# Task objective
Render every line of the data below as one string in a JSON list, skipping blank lines. Leave the pictures out of the answer.
.....
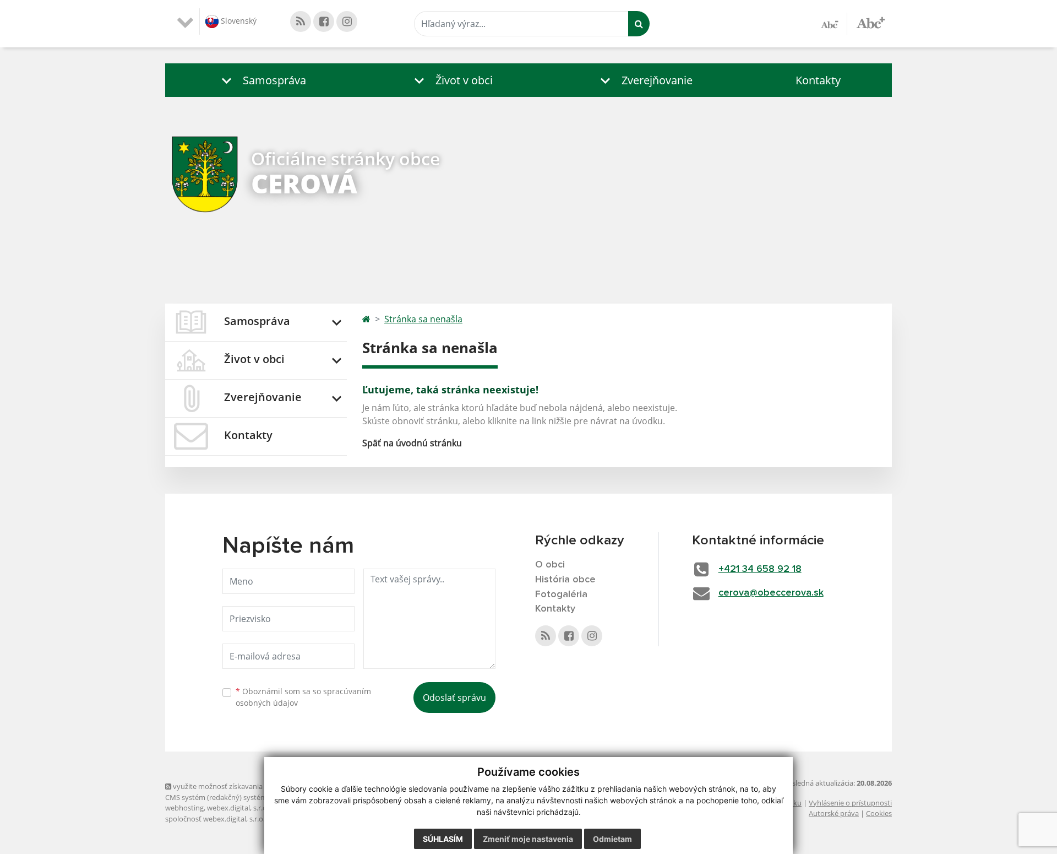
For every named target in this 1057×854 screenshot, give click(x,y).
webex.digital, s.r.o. (238, 808)
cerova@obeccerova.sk (771, 593)
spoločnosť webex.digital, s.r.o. (215, 819)
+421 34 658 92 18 (760, 569)
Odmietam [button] (612, 839)
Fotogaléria (561, 594)
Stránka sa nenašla (423, 319)
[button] (261, 80)
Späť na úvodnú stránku (412, 443)
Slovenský (238, 20)
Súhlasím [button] (443, 839)
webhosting (184, 808)
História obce (565, 580)
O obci (550, 565)
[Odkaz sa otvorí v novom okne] (300, 21)
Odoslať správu (454, 697)
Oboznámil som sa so (303, 697)
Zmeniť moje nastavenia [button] (528, 839)
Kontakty (818, 80)
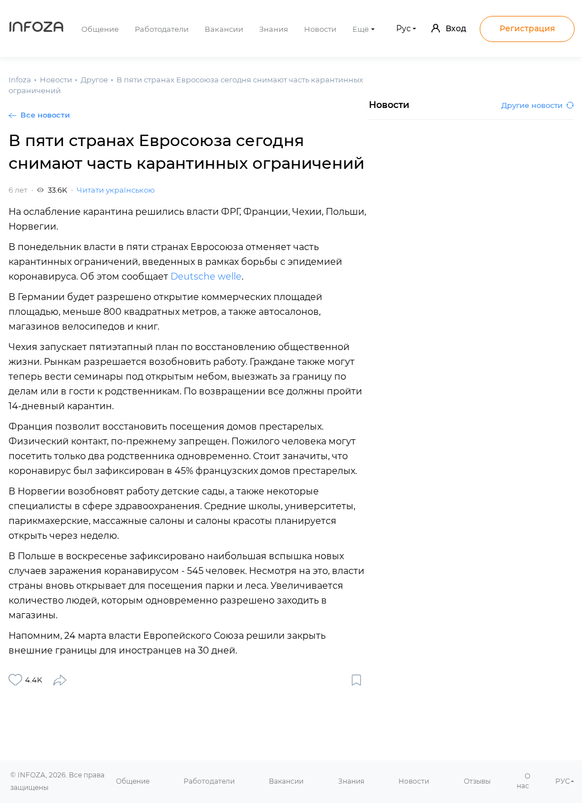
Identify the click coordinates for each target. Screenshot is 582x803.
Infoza (36, 28)
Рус (403, 28)
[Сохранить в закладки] (356, 679)
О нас (523, 781)
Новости (320, 29)
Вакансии (224, 29)
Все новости (45, 114)
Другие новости (532, 105)
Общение (100, 29)
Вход (456, 28)
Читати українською (116, 189)
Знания (273, 29)
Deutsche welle (206, 276)
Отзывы (477, 781)
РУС (562, 781)
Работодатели (162, 29)
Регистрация (527, 28)
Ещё (360, 29)
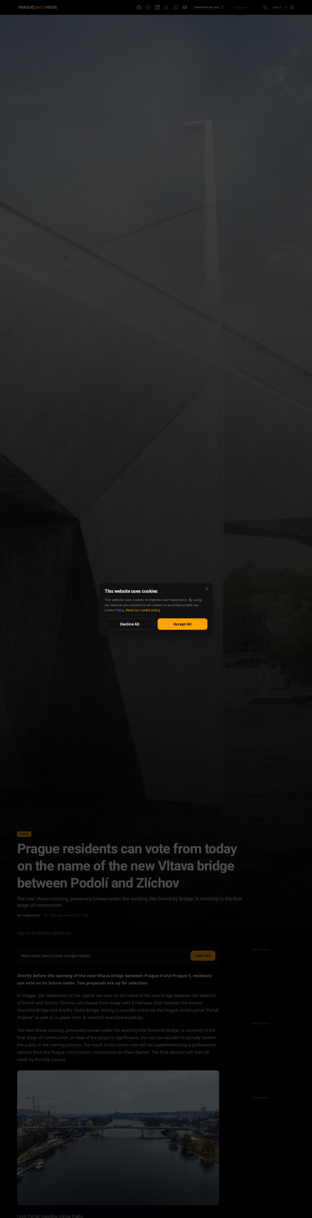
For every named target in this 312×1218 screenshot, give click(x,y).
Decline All (129, 624)
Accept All (182, 624)
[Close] (207, 588)
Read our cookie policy (143, 610)
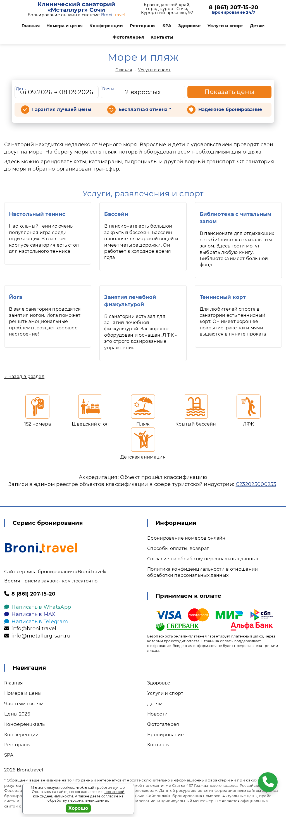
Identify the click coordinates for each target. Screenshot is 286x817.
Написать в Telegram (39, 621)
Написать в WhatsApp (41, 607)
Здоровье (189, 25)
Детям (257, 25)
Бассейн (116, 214)
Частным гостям (24, 703)
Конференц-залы (25, 724)
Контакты (162, 37)
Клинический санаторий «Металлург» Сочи (76, 7)
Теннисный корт (223, 297)
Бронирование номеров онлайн (186, 538)
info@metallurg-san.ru (40, 636)
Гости (108, 88)
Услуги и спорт (225, 25)
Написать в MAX (33, 614)
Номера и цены (64, 25)
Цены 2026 (17, 714)
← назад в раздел (24, 376)
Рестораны (143, 25)
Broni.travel (30, 770)
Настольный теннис (37, 214)
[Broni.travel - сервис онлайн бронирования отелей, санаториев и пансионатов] (41, 548)
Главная (31, 25)
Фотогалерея (128, 37)
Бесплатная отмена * (144, 109)
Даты (21, 88)
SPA (167, 25)
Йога (15, 297)
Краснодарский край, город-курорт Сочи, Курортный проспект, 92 (167, 9)
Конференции (106, 25)
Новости (157, 714)
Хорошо (78, 808)
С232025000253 (256, 484)
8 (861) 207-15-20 (233, 7)
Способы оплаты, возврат (178, 548)
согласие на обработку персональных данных (85, 798)
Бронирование (165, 734)
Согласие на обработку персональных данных (202, 558)
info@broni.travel (33, 628)
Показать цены (229, 92)
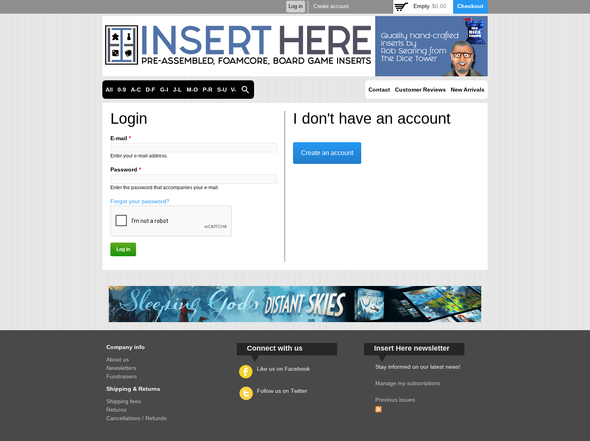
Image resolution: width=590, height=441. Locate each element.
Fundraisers (121, 376)
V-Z (235, 89)
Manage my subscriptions (407, 383)
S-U (222, 89)
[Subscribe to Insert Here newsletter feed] (378, 408)
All (109, 89)
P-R (207, 89)
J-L (177, 89)
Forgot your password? (139, 201)
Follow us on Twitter (282, 391)
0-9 (122, 89)
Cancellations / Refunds (136, 418)
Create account (331, 6)
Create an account (327, 152)
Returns (116, 409)
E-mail (120, 138)
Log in (296, 6)
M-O (192, 89)
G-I (164, 89)
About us (117, 359)
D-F (150, 89)
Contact (379, 89)
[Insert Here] (295, 72)
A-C (136, 89)
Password (125, 169)
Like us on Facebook (283, 368)
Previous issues (395, 399)
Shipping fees (123, 401)
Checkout (470, 6)
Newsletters (121, 368)
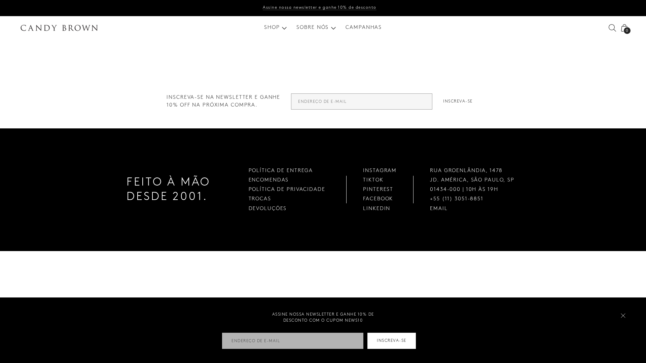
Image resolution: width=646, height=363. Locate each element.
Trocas (260, 199)
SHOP (272, 27)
.....
# Task solution
[
  "For every named target in this 1057×854 screenshot, give click(x,y).",
  "webex.digital, s.r.o. (238, 808)",
  "cerova@obeccerova.sk (771, 593)",
  "spoločnosť webex.digital, s.r.o. (215, 819)",
  "+421 34 658 92 18 (760, 569)",
  "Odmietam [button] (612, 839)",
  "Fotogaléria (561, 594)",
  "Stránka sa nenašla (423, 319)",
  "[button] (261, 80)",
  "Späť na úvodnú stránku (412, 443)",
  "Slovenský (238, 20)",
  "Súhlasím [button] (443, 839)",
  "webhosting (184, 808)",
  "História obce (565, 580)",
  "O obci (550, 565)",
  "[Odkaz sa otvorí v novom okne] (300, 21)",
  "Odoslať správu (454, 697)",
  "Oboznámil som sa so (303, 697)",
  "Zmeniť moje nastavenia [button] (528, 839)",
  "Kontakty (818, 80)",
  "Identify the click coordinates for each target. Screenshot is 582x803.",
  "Infoza (36, 28)",
  "Рус (403, 28)",
  "[Сохранить в закладки] (356, 679)",
  "О нас (523, 781)",
  "Новости (320, 29)",
  "Вакансии (224, 29)",
  "Все новости (45, 114)",
  "Другие новости (532, 105)",
  "Общение (100, 29)",
  "Вход (456, 28)",
  "Читати українською (116, 189)",
  "Знания (273, 29)",
  "Deutsche welle (206, 276)",
  "Отзывы (477, 781)",
  "РУС (562, 781)",
  "Работодатели (162, 29)",
  "Регистрация (527, 28)",
  "Ещё (360, 29)",
  "For every named target in this 312×1218 screenshot, give click(x,y).",
  "Decline All (129, 624)",
  "Accept All (182, 624)",
  "[Close] (207, 588)",
  "Read our cookie policy (143, 610)",
  "Identify the click coordinates for each target. Screenshot is 286x817.",
  "Написать в Telegram (39, 621)",
  "Написать в WhatsApp (41, 607)",
  "Здоровье (189, 25)",
  "Детям (257, 25)",
  "Бассейн (116, 214)",
  "Частным гостям (24, 703)",
  "Конференц-залы (25, 724)",
  "Контакты (162, 37)",
  "Клинический санаторий «Металлург» Сочи (76, 7)",
  "Теннисный корт (223, 297)",
  "Бронирование номеров онлайн (186, 538)",
  "info@metallurg-san.ru (40, 636)",
  "Гости (108, 88)",
  "Услуги и спорт (225, 25)",
  "Написать в MAX (33, 614)",
  "Номера и цены (64, 25)",
  "Цены 2026 (17, 714)",
  "← назад в раздел (24, 376)",
  "Рестораны (143, 25)",
  "Broni.travel (30, 770)",
  "Настольный теннис (37, 214)",
  "[Broni.travel - сервис онлайн бронирования отелей, санаториев и пансионатов] (41, 548)",
  "Главная (31, 25)",
  "Фотогалерея (128, 37)",
  "Бесплатная отмена * (144, 109)",
  "Даты (21, 88)",
  "SPA (167, 25)",
  "Йога (15, 297)",
  "Краснодарский край, город-курорт Сочи, Курортный проспект, 92 (167, 9)",
  "Конференции (106, 25)",
  "Новости (157, 714)",
  "Хорошо (78, 808)",
  "С232025000253 (256, 484)",
  "8 (861) 207-15-20 (233, 7)",
  "Способы оплаты, возврат (178, 548)",
  "согласие на обработку персональных данных (85, 798)",
  "Бронирование (165, 734)",
  "Согласие на обработку персональных данных (202, 558)",
  "info@broni.travel (33, 628)",
  "Показать цены (229, 92)",
  "Image resolution: width=590, height=441. Locate each element.",
  "Fundraisers (121, 376)",
  "V-Z (235, 89)",
  "Manage my subscriptions (407, 383)",
  "S-U (222, 89)",
  "[Subscribe to Insert Here newsletter feed] (378, 408)",
  "All (109, 89)",
  "P-R (207, 89)",
  "J-L (177, 89)",
  "Forgot your password? (139, 201)",
  "Follow us on Twitter (282, 391)",
  "0-9 (122, 89)",
  "Cancellations / Refunds (136, 418)",
  "Create account (331, 6)",
  "Create an account (327, 152)",
  "Returns (116, 409)",
  "E-mail (120, 138)",
  "Log in (296, 6)",
  "M-O (192, 89)",
  "G-I (164, 89)",
  "About us (117, 359)",
  "D-F (150, 89)",
  "Contact (379, 89)",
  "[Insert Here] (295, 72)",
  "A-C (136, 89)",
  "Password (125, 169)",
  "Like us on Facebook (283, 368)",
  "Previous issues (395, 399)",
  "Shipping fees (123, 401)",
  "Checkout (470, 6)",
  "Newsletters (121, 368)",
  "Image resolution: width=646, height=363. Locate each element.",
  "Trocas (260, 199)",
  "SHOP (272, 27)"
]